═════ Stored records ═════

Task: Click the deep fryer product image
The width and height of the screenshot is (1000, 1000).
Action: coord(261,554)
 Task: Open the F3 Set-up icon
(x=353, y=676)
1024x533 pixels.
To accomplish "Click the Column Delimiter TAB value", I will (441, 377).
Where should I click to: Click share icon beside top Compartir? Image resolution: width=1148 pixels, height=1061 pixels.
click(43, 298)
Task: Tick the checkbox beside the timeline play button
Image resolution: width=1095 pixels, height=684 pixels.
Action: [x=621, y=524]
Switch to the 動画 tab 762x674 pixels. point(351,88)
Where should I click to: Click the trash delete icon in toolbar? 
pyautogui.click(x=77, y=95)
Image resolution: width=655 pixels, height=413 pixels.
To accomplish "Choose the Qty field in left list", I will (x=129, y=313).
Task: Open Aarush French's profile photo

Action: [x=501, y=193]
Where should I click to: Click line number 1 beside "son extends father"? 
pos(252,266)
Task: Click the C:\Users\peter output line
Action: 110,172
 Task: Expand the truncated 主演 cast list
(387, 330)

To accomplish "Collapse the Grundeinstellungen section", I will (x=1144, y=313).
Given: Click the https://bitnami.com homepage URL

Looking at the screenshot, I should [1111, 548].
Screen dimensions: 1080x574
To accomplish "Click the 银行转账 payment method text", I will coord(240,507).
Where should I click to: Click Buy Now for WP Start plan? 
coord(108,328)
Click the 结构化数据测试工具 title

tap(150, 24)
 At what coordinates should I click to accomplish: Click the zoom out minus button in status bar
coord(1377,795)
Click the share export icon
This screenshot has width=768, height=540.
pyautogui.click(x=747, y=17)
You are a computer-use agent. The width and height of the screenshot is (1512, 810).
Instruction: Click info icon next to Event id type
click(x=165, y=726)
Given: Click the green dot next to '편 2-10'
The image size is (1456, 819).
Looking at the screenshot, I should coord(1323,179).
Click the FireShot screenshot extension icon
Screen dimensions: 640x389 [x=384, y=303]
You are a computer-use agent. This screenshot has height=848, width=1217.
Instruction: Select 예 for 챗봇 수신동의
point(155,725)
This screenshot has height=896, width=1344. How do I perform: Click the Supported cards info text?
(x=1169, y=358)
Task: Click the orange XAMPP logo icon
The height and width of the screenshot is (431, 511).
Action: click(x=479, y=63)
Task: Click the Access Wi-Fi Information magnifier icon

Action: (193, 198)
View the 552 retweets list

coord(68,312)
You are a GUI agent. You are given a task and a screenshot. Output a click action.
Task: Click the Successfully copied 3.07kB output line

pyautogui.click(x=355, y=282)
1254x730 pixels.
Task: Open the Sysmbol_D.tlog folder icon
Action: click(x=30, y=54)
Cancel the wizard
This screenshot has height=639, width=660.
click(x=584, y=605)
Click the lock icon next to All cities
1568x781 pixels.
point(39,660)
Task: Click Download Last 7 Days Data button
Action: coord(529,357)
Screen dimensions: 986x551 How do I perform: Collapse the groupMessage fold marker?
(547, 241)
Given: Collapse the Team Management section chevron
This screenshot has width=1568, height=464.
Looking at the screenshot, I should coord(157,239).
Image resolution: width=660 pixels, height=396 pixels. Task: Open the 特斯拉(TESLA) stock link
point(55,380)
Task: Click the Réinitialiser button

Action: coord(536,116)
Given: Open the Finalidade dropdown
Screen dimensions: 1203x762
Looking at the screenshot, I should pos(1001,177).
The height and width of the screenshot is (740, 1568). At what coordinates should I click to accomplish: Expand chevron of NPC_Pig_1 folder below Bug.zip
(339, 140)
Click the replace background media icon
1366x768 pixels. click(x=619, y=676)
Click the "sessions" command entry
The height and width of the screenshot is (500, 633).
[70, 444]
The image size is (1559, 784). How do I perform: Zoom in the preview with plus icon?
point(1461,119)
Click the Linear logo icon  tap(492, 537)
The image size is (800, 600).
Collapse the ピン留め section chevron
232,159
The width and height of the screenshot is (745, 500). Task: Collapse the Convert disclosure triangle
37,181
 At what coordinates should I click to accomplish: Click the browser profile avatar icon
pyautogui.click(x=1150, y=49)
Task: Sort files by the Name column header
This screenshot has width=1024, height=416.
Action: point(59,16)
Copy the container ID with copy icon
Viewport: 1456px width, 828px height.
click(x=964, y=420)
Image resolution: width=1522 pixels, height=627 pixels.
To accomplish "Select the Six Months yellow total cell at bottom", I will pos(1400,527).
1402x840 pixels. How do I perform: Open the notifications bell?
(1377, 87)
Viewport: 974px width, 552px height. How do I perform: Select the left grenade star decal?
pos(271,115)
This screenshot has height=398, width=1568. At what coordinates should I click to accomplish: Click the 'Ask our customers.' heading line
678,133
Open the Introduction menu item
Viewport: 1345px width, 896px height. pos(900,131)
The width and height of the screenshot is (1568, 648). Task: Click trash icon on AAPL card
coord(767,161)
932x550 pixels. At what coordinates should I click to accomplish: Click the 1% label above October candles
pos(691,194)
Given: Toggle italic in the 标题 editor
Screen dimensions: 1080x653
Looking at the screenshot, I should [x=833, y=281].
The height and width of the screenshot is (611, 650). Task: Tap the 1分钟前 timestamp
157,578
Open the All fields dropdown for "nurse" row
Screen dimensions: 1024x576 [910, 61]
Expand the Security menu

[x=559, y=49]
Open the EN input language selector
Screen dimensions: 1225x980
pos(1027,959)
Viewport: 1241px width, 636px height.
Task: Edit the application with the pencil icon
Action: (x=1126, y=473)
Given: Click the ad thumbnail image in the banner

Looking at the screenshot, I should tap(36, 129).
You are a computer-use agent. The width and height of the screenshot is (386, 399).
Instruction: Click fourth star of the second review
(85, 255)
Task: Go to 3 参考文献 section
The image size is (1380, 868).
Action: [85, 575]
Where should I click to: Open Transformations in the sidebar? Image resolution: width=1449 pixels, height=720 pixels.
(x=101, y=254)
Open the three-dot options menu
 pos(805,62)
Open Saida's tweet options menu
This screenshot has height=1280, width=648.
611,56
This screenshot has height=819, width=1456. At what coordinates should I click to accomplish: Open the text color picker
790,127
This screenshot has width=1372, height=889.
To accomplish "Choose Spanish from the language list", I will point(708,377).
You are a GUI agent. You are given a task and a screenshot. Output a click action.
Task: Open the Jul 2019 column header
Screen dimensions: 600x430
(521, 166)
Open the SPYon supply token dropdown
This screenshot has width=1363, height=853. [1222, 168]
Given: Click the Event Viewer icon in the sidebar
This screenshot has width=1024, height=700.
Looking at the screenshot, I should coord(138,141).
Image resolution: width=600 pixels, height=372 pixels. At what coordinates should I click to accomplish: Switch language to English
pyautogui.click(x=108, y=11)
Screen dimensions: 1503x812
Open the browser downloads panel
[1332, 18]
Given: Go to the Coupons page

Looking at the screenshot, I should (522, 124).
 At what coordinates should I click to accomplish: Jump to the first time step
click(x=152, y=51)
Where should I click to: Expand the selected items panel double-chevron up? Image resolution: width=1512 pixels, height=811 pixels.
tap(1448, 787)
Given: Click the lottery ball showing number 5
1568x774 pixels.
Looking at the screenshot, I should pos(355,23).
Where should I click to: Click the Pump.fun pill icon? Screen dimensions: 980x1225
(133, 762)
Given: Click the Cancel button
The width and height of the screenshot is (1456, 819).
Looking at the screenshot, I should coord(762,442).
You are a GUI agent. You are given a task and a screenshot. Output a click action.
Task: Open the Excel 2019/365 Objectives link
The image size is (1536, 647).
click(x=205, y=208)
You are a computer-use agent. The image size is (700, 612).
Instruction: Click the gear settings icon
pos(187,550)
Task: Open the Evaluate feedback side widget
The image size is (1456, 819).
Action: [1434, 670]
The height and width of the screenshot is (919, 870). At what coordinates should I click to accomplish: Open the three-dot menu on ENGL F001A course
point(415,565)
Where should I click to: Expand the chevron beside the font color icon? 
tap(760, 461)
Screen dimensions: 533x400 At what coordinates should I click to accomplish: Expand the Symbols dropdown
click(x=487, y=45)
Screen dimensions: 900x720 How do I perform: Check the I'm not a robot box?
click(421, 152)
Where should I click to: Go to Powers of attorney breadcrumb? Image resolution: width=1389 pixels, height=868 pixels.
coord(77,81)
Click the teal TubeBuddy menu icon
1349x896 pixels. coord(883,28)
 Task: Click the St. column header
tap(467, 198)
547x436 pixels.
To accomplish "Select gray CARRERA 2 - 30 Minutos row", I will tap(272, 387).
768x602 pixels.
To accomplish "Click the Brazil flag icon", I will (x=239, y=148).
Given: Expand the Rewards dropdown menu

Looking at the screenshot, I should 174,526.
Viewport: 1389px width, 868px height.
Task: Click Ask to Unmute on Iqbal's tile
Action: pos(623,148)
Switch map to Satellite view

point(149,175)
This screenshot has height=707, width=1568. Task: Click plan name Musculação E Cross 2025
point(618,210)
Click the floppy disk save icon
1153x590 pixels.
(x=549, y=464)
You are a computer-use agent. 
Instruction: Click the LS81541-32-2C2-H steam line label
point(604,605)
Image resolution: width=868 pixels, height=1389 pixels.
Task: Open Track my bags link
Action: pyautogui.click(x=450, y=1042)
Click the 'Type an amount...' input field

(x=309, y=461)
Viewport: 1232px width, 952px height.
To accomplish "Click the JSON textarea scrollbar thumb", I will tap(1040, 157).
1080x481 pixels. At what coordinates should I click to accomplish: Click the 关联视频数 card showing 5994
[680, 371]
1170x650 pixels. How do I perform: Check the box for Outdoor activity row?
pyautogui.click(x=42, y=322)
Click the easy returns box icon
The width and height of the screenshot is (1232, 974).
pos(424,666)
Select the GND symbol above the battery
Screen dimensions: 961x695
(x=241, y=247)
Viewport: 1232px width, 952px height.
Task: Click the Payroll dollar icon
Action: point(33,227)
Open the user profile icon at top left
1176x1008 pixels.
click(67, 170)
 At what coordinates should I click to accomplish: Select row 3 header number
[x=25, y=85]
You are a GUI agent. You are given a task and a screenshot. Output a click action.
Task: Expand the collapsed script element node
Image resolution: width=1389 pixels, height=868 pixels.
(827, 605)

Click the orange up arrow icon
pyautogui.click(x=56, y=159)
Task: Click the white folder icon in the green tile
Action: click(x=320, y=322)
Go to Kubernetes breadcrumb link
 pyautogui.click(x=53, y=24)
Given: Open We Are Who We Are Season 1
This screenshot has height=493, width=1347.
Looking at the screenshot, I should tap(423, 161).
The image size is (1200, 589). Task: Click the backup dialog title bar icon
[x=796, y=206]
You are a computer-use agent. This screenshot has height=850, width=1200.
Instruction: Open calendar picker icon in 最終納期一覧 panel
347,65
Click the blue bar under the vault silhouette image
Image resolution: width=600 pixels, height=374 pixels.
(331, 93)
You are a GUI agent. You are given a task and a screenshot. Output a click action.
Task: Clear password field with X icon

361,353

═════

- Job
Give everything from the start of the rows down through the line containing "pyautogui.click(x=77, y=95)", both ends included, as a numbered list with blank lines left out.

- Reply
1. Task: Click the deep fryer product image
2. The width and height of the screenshot is (1000, 1000).
3. Action: coord(261,554)
4.  Task: Open the F3 Set-up icon
5. (x=353, y=676)
6. 1024x533 pixels.
7. To accomplish "Click the Column Delimiter TAB value", I will (441, 377).
8. Where should I click to: Click share icon beside top Compartir? Image resolution: width=1148 pixels, height=1061 pixels.
9. click(43, 298)
10. Task: Tick the checkbox beside the timeline play button
11. Image resolution: width=1095 pixels, height=684 pixels.
12. Action: [x=621, y=524]
13. Switch to the 動画 tab 762x674 pixels. point(351,88)
14. Where should I click to: Click the trash delete icon in toolbar? 
15. pyautogui.click(x=77, y=95)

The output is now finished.